• Task details
Copy each line of the data below with the word "computer".

(Given data)

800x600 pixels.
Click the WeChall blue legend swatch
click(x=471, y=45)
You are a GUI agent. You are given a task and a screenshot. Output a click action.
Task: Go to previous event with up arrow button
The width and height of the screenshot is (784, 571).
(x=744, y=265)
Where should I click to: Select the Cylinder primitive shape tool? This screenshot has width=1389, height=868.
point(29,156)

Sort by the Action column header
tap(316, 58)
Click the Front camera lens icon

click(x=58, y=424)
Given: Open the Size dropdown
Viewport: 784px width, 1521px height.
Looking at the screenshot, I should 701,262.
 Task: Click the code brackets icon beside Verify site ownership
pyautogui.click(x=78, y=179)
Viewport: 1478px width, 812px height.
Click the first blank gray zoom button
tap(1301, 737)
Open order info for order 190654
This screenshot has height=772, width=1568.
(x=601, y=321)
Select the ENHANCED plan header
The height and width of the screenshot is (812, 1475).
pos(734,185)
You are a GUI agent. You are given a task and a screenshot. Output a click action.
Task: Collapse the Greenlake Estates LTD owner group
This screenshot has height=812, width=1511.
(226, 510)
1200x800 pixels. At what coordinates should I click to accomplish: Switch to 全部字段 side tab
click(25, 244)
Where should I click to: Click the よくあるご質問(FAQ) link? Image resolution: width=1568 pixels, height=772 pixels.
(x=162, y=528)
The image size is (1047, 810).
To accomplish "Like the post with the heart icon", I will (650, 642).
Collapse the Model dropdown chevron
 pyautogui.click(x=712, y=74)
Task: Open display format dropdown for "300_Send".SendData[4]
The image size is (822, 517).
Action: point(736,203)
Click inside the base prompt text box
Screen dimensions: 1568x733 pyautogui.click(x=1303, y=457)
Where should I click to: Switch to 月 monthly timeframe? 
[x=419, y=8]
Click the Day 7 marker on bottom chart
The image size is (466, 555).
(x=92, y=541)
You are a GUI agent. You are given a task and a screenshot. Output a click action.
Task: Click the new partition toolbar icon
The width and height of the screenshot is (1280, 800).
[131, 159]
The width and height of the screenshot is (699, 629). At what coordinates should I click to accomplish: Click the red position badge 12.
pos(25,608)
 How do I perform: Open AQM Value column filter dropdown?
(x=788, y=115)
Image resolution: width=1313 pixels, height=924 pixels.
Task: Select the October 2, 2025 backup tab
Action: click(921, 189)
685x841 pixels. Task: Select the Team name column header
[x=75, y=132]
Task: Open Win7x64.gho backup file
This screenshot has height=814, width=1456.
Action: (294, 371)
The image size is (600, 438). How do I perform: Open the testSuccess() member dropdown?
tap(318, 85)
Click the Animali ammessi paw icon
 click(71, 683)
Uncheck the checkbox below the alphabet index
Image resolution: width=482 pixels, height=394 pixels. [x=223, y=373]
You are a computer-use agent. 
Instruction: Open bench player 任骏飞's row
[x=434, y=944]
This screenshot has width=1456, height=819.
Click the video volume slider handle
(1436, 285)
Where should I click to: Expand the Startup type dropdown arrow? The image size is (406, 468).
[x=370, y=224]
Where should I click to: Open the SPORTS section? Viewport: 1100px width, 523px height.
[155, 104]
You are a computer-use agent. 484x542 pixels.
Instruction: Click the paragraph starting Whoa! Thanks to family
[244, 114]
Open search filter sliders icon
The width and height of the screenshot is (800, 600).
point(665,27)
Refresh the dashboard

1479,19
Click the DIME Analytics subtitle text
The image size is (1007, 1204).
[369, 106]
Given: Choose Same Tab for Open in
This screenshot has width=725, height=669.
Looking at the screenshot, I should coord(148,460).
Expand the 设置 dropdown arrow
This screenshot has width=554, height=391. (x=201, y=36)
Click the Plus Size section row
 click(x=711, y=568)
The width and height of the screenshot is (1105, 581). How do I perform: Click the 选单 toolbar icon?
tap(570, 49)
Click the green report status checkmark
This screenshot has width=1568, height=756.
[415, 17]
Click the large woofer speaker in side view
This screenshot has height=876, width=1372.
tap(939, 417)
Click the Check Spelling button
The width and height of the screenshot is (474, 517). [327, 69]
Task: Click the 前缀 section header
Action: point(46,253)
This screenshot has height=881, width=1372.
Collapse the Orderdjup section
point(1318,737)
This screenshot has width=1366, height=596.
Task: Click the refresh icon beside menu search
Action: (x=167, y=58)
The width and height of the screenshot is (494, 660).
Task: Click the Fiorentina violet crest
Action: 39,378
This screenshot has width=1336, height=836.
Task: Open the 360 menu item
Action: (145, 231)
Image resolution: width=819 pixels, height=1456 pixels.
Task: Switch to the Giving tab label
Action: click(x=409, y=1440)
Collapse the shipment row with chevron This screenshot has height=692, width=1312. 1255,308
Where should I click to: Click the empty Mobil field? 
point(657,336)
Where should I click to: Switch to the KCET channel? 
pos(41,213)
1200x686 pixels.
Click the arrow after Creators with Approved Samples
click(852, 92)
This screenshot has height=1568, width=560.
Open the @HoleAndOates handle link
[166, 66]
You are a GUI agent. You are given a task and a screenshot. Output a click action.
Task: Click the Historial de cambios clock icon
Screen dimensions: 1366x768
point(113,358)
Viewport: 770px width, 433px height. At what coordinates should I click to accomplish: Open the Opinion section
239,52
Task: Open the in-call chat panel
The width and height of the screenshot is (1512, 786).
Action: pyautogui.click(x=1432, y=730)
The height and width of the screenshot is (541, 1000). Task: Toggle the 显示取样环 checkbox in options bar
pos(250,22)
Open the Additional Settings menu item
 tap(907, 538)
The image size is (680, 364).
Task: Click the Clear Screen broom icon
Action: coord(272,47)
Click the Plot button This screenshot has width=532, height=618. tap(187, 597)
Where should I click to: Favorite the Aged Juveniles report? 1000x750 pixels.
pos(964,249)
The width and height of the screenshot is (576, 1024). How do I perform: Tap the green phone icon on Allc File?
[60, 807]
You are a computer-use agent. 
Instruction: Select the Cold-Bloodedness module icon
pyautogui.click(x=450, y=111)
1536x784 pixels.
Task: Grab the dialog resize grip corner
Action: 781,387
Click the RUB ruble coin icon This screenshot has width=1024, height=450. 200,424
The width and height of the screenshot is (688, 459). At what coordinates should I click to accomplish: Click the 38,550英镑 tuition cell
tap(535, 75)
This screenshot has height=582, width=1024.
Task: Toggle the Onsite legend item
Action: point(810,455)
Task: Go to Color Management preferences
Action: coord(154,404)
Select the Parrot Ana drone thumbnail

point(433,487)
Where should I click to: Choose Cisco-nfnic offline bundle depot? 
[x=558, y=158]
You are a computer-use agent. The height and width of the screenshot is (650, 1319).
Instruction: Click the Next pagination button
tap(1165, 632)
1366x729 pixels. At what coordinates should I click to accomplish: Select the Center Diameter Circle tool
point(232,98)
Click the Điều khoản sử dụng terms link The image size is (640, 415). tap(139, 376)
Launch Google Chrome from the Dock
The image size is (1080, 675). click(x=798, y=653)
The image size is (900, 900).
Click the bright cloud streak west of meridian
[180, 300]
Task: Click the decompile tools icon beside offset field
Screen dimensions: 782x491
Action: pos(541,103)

(End Given data)

• Solution to the problem
You are a computer-use agent. 
You are a computer-use agent. 484x542 pixels.
You are a computer-use agent. 
You are a computer-use agent. The height and width of the screenshot is (650, 1319).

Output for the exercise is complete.